### [Task requirements]
Each line of the listing that contains "agent" should be found and copied.

### [Data]
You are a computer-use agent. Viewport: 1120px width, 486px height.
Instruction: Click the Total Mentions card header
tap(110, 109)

--

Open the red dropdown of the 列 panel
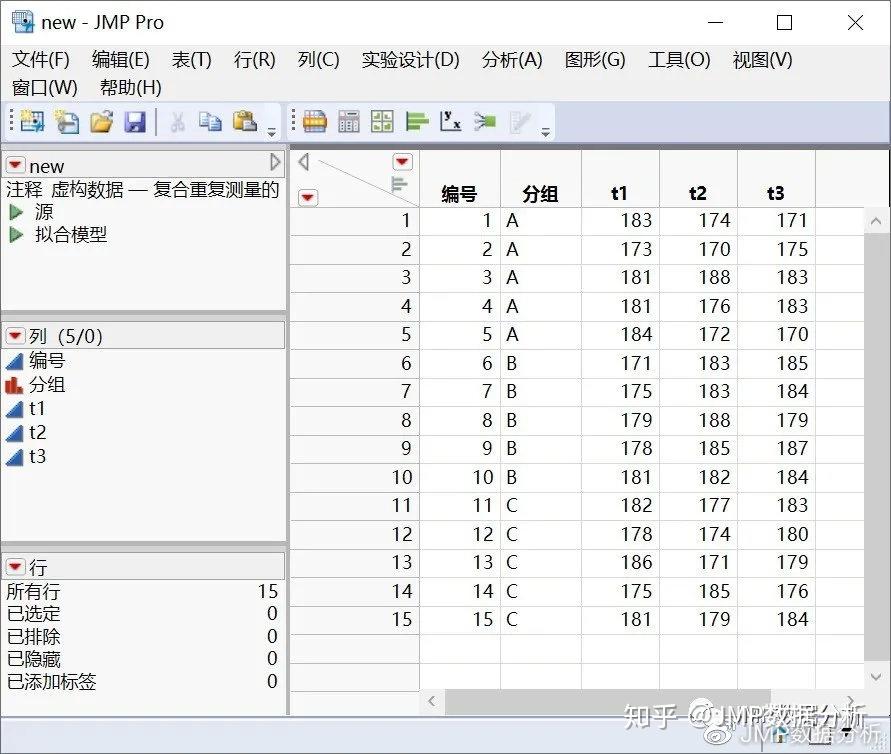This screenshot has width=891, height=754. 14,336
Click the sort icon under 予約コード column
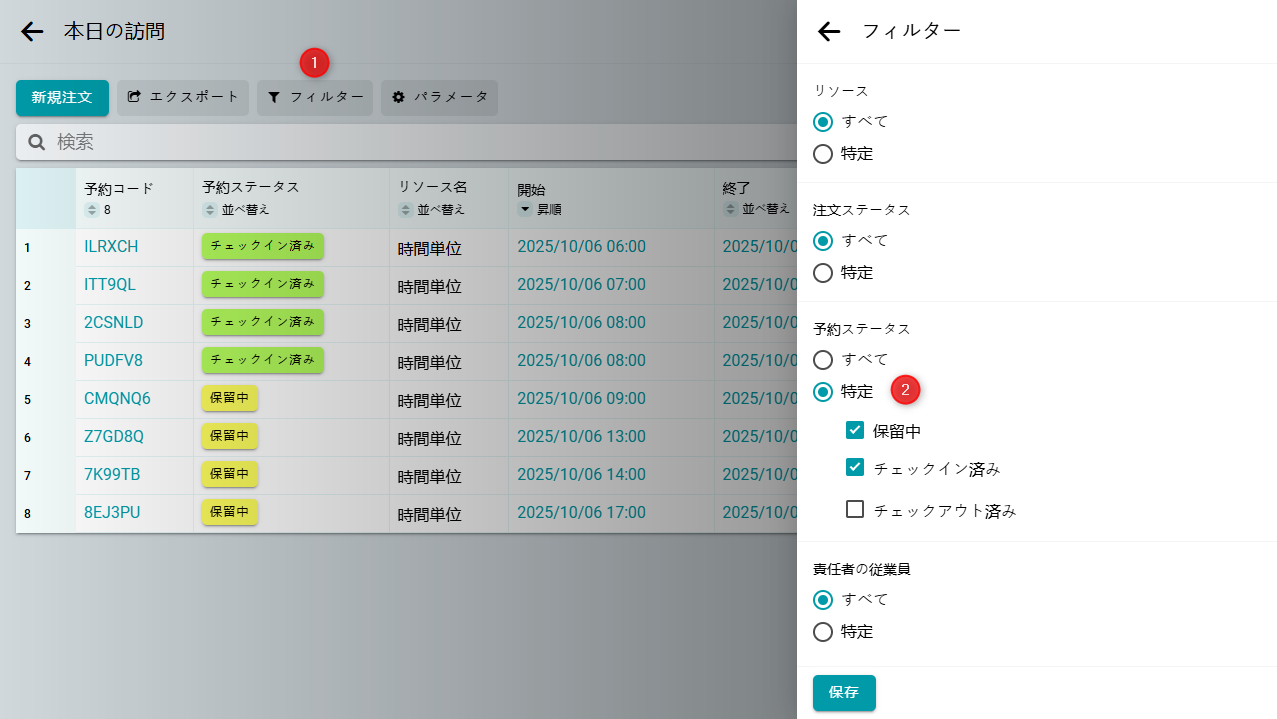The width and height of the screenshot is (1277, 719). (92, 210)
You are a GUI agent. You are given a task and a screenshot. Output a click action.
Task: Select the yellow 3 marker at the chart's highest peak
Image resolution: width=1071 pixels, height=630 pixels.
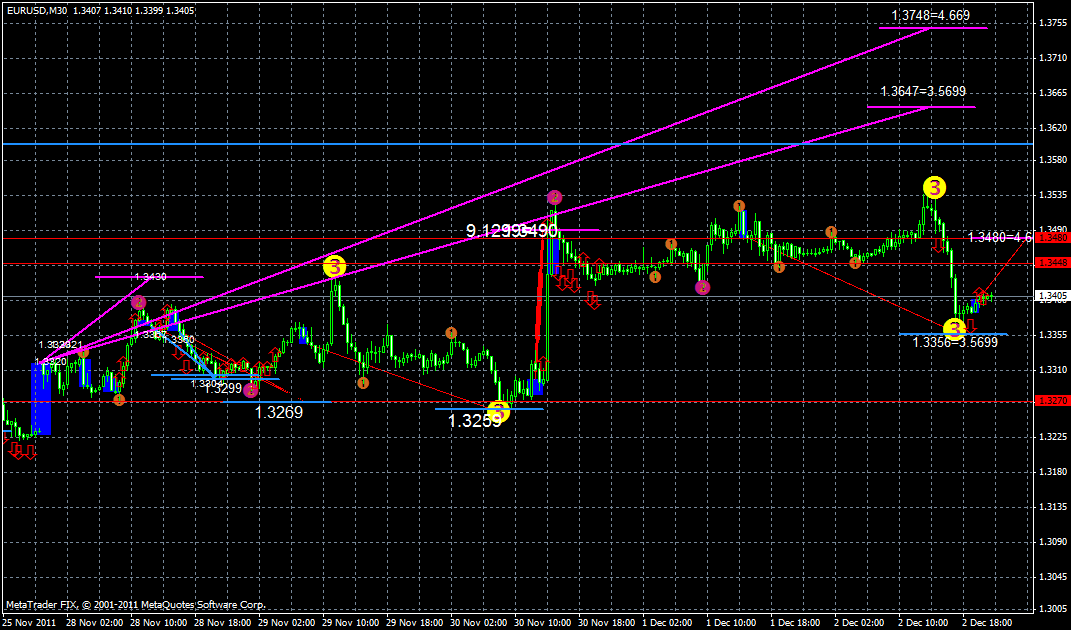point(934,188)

---

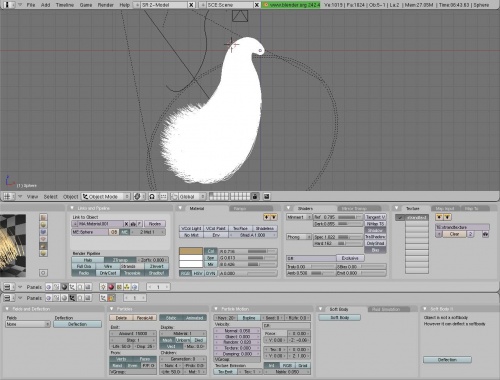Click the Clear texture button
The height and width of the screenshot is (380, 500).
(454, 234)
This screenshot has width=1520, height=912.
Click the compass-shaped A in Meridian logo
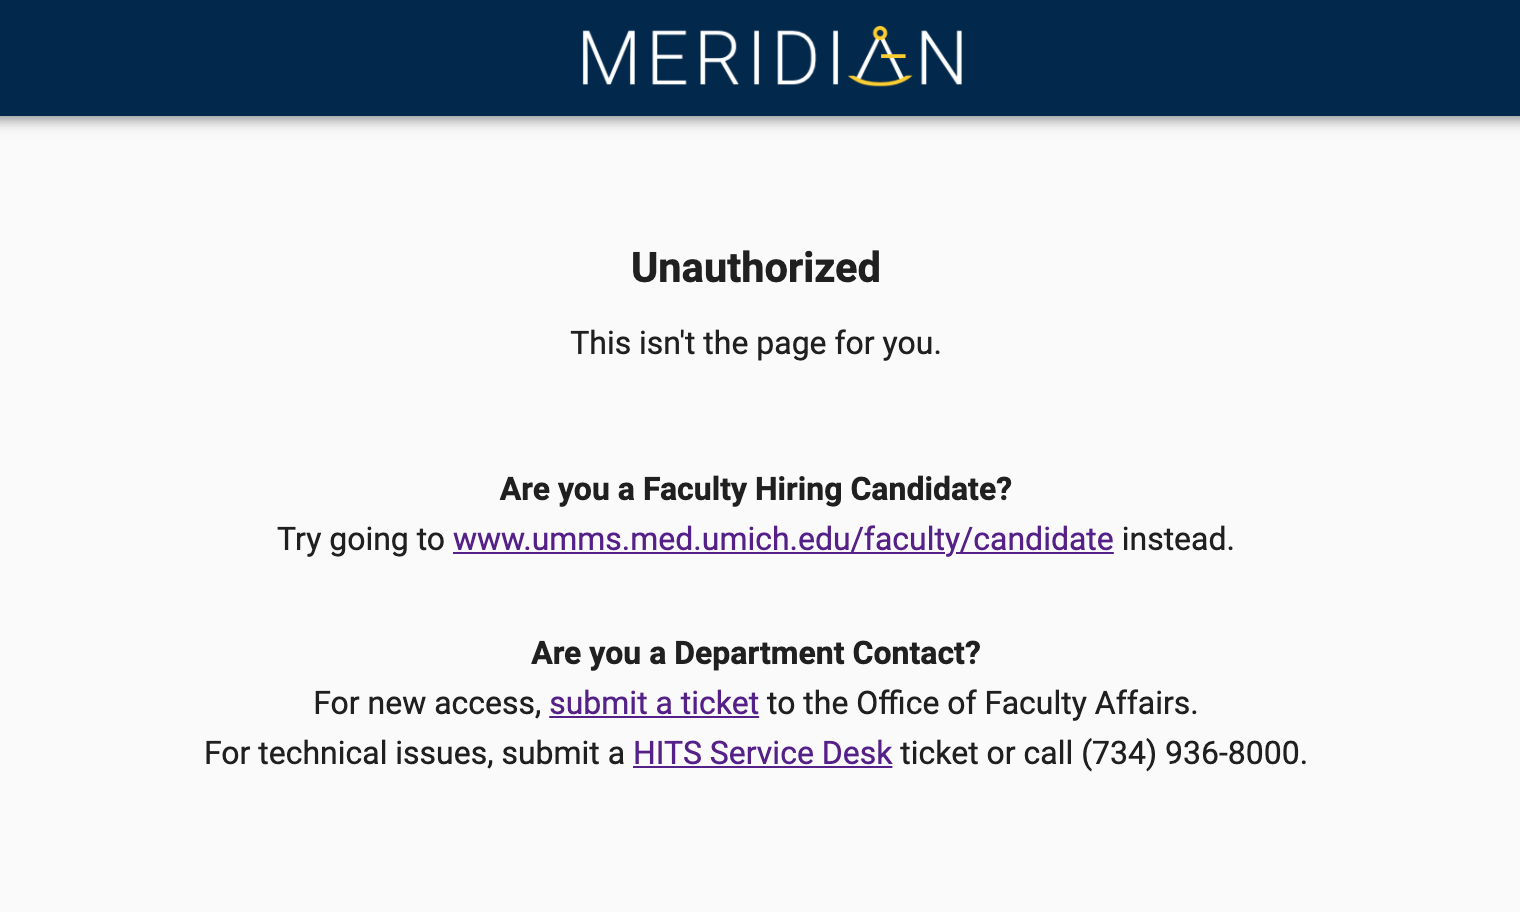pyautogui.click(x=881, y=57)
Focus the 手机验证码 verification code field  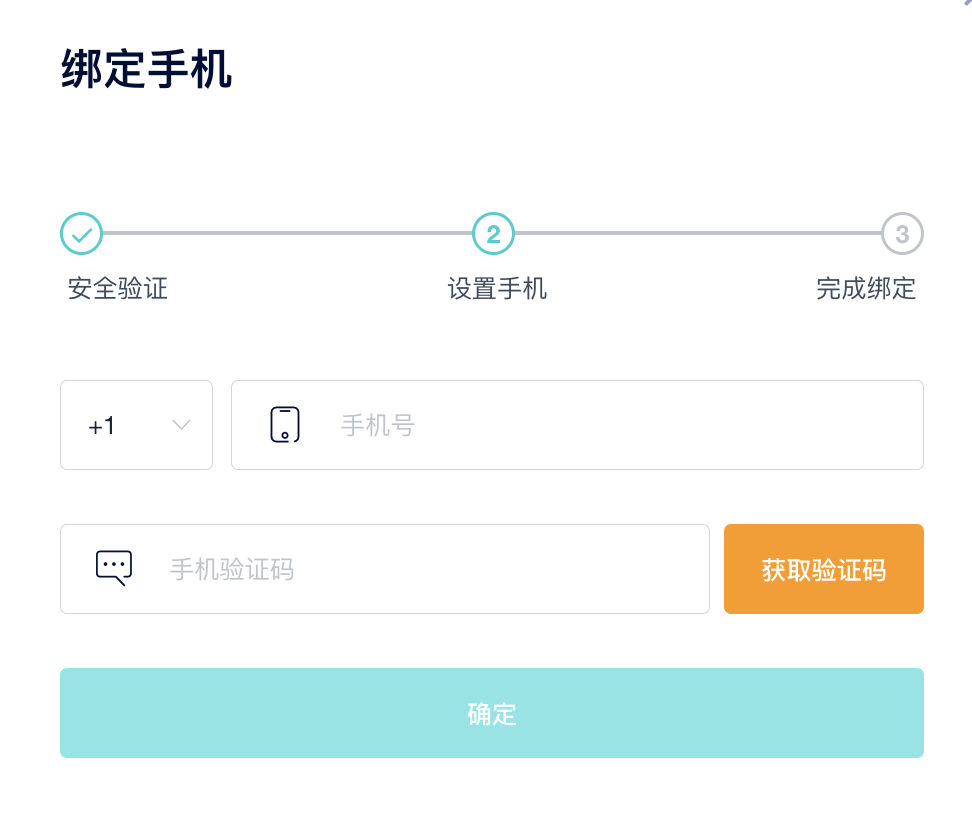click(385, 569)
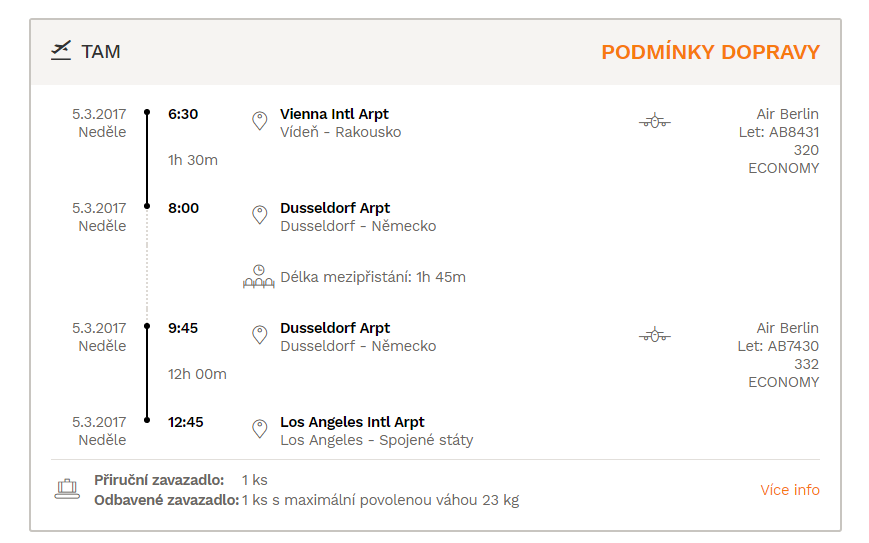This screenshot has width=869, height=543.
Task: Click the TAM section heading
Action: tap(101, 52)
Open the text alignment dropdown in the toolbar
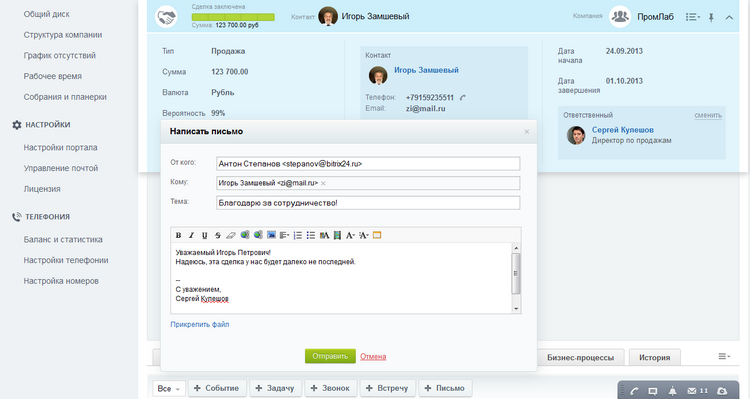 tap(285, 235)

### [Expected answer]
You are a computer-use agent. Viewport: 1120px width, 486px height.
You are a GUI agent. You are given a task and a screenshot. Output a click action.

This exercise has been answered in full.